What to work on: Once you find the line below that has "Open Windows Media Center from Start menu", output it and every line after it exactly, stopping after the line that has "You are a GUI", with no pictures.

Excerpted records Block Start

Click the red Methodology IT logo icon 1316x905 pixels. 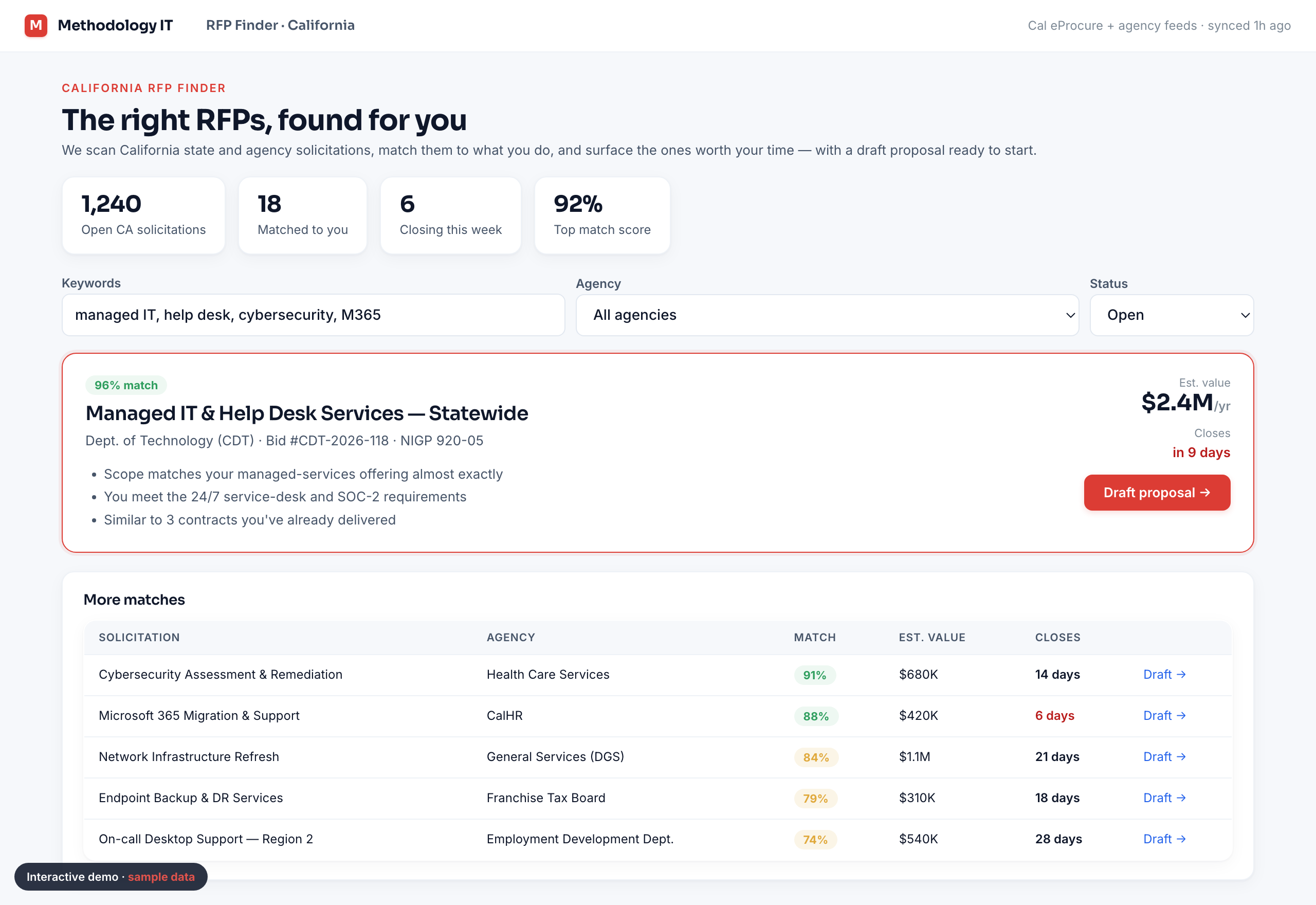click(x=35, y=26)
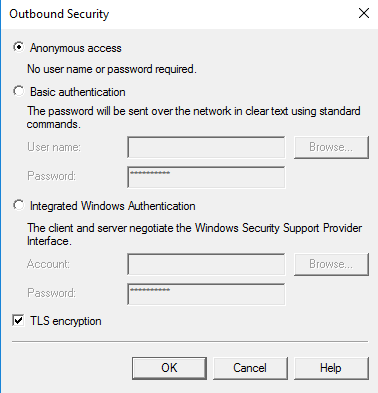Click the Account text field
The height and width of the screenshot is (393, 378).
click(x=206, y=264)
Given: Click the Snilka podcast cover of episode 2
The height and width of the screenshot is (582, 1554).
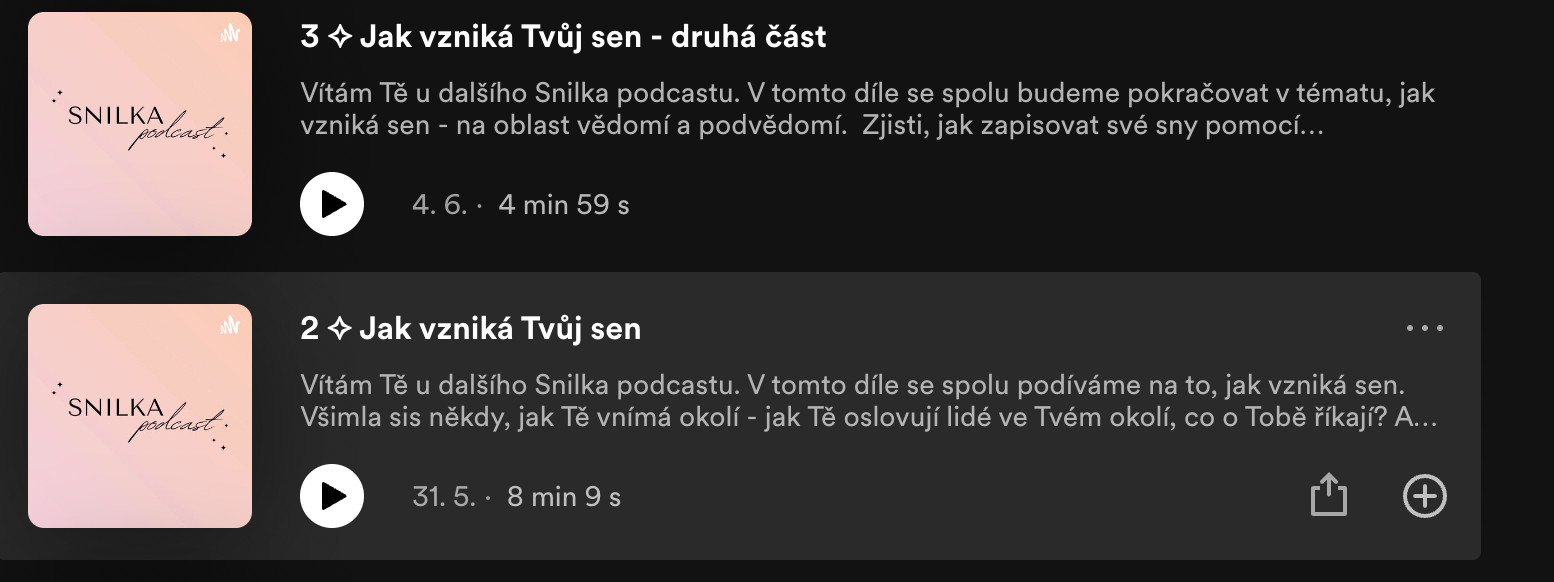Looking at the screenshot, I should (x=139, y=416).
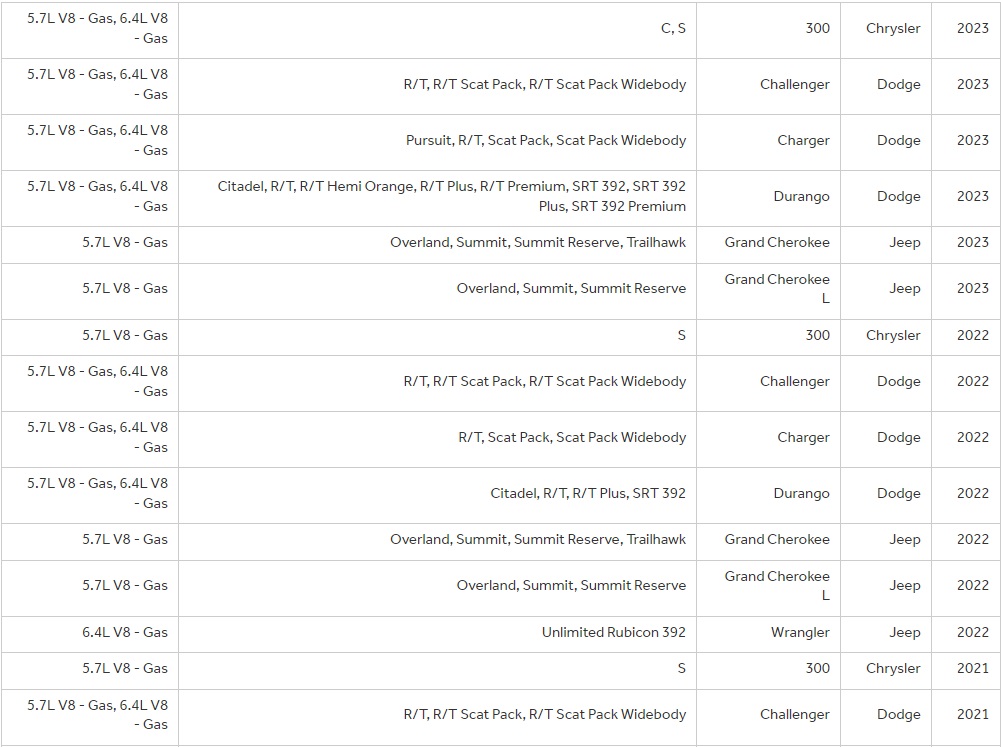
Task: Select the 2023 Durango model cell
Action: [x=801, y=196]
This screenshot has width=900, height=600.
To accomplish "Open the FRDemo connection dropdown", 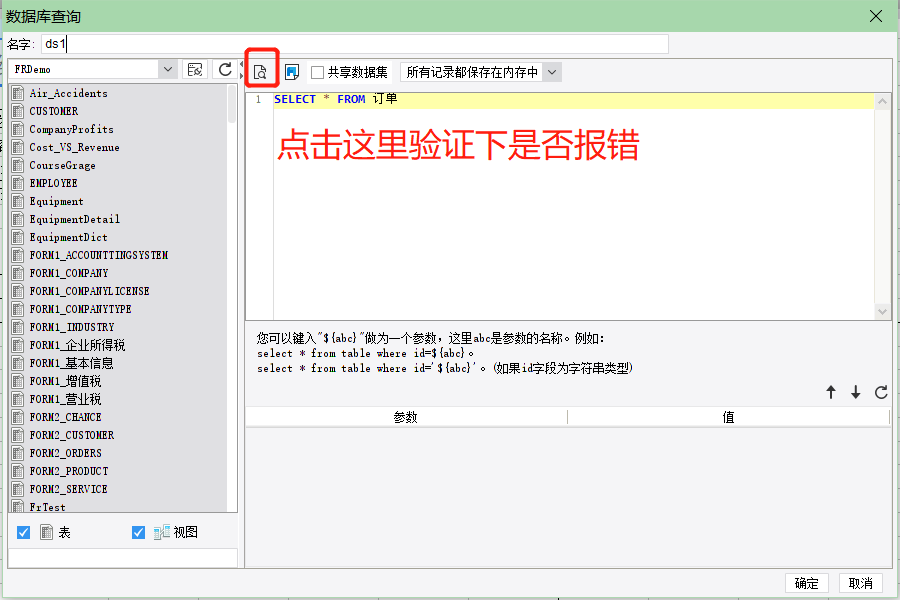I will click(167, 69).

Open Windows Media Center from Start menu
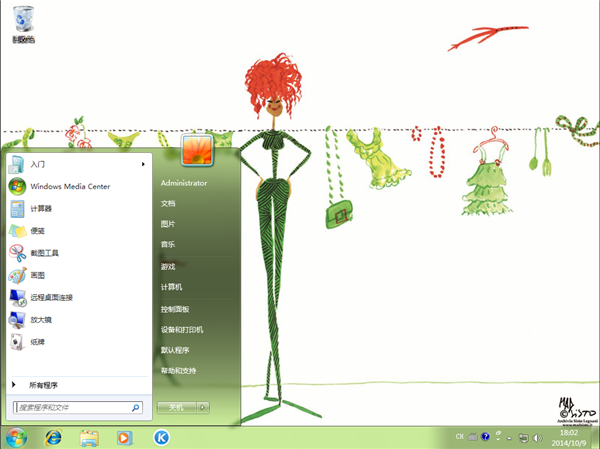point(69,186)
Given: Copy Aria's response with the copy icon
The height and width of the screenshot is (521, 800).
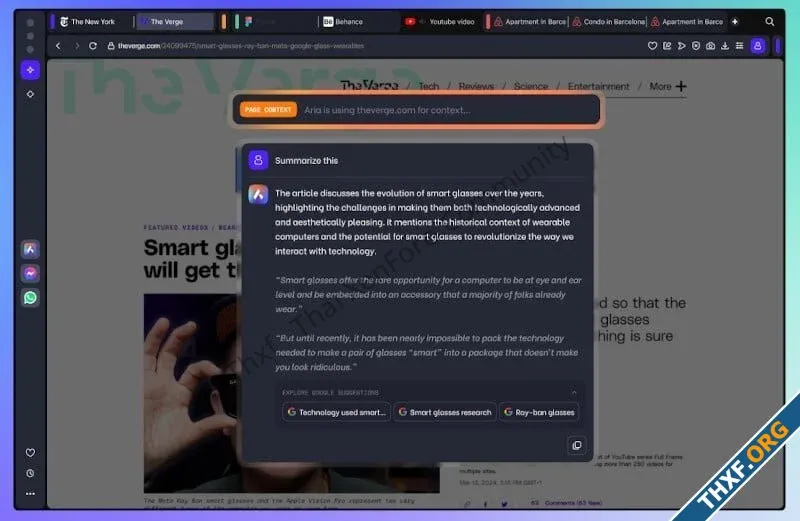Looking at the screenshot, I should point(575,445).
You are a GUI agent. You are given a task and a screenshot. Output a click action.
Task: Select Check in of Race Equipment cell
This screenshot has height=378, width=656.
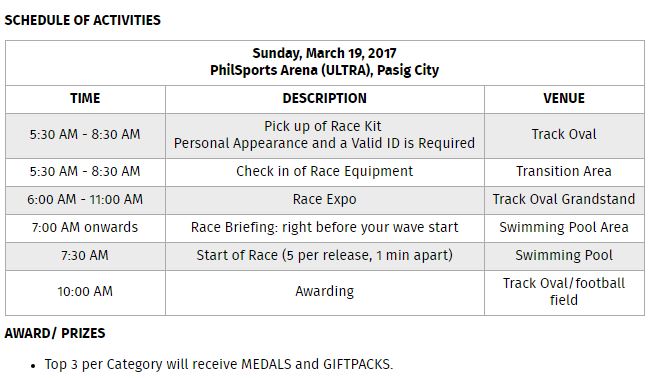[x=325, y=171]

Excerpted records Block End

Your response:
Open Windows Media Center from Start menu
point(69,186)
Given: Copy Aria's response with the copy icon
The height and width of the screenshot is (521, 800).
Looking at the screenshot, I should point(575,445).
You are a GUI agent. You are given a task and a screenshot. Output a click action.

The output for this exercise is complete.